Once back home, Berline and Rachel say they received no money or support from IOM. Sandrine was given around 900,000 cfa francs (€1,373.20) to pay for her children’s education and start a small business - but it didn’t last long.
“I was selling chicken by the roadside in Yaounde, but the project didn’t go well and I left it,” she said.
Sandrine, from Cameroon, recalled giving birth in a Tripoli detention centre to the sound of gunfire.
All three said that they had no idea where they would sleep when they returned to Cameroon, and they had no money to even call their families to inform them of their journey.
“We left the country, and when we came back we found the same situation, sometimes even worse. That’s why people decide to leave again,” Berline says.
In November 2019, fewer than half of the 3,514 Cameroonian migrants who received some form of counselling from IOM were reported as “effectively integrated”.
Seydou, a Malian returnee, received money from IOM to pay his rent for three months and the medical bills for his sick wife. He was also provided with business training and given a motorbike taxi.
But in Mali he takes home around €15 per day, compared to the more than €1,300 he was able to send home when he was working illegally in Algeria, which financed the construction of a house for his brother in the village.
He is currently trying to arrange a visa that would enable him to join another of his brothers in France.
Seydou is one of the few lucky Malians, though. .Alpes’ forthcoming research, published by Brot für die Welt (the relief agency of the Protestant Churches in Germany) and Medico International, found that only 10% of migrants returned to Mali up to January 2019 had received any kind of support from IOM.
IOM, meanwhile, claims that 14,879 Malians have begun the reintegration process - but the figure does not reveal how many people completed it.
The stigma of return
In some cases the money migrants receive is used to fund another attempt to reach Europe.
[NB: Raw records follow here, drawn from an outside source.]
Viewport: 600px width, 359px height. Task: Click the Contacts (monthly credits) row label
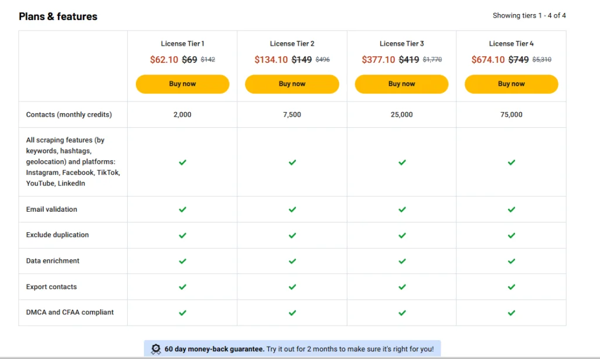(69, 114)
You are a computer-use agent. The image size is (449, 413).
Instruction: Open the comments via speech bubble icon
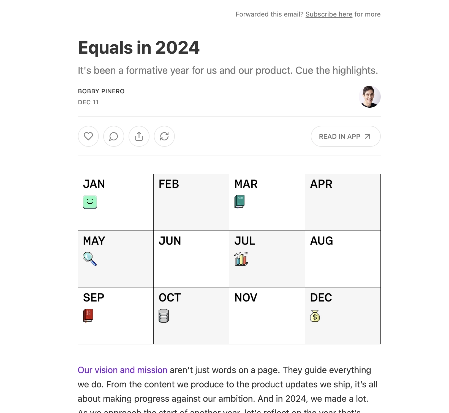[113, 136]
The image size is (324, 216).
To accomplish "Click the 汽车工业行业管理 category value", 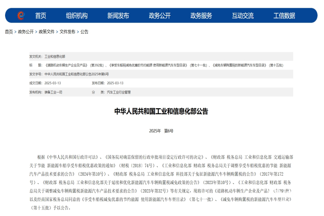I will tap(118, 92).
In one case, a dozen people who had reached Europe and been sent home were discovered among the survivors of a 2019 shipwreck of a boat headed to the Canary Islands. “They had returned and they had decided to take the route again,” said Laura Lungarotti, IOM chief mission in Mauritania.
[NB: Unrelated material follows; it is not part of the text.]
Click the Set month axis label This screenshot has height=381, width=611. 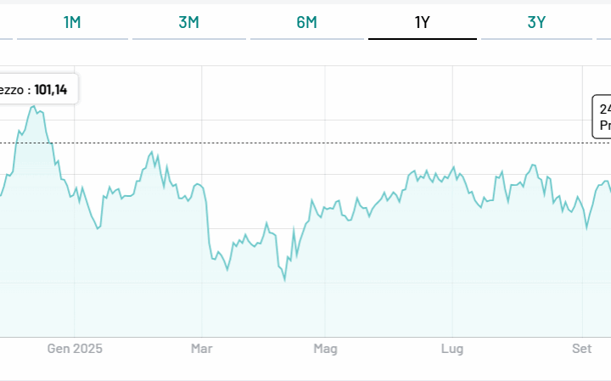pos(581,349)
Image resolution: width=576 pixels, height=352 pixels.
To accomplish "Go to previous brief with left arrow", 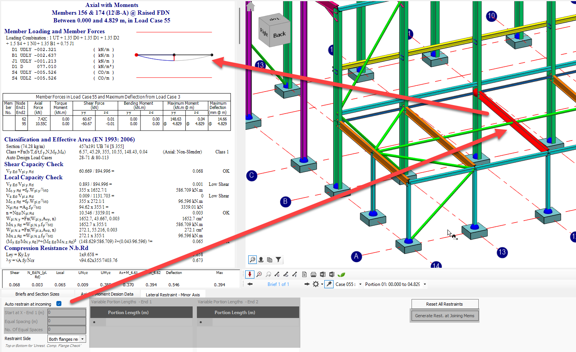I will 250,284.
Safa Msehli, a spokeswoman for the IOM, told Euronews that it could not prevent individuals from attempting to reach Europe again once they had been returned.
“It is however in the hands of people to decide whether or not they migrate and in its different programme IOM doesn’t plan to prevent people from re-migrating”, she said.
What is the IOM?
From 2016, the IOM rebranded itself as the UN Migration Agency, and its budget has ballooned from US$242.2 million (€213 million) in 1998 to exceed US$2 billion (€1.7 billion) for the first time in the autumn of 2019 - an eightfold increase. Though not part of the UN, the IOM is now a “related organisation”, with a relationship similar to that of a private contractor.
The EU and its member states collectively are the largest contributors to IOM’s budget, accounting for nearly half of its operational funding.
IOM has been keen to highlight cases of when its voluntary return programme has been successful on its website, including that of Khadeejah Shaeban, a Sudanese returnee from Libya who was able to set up a tailoring shop.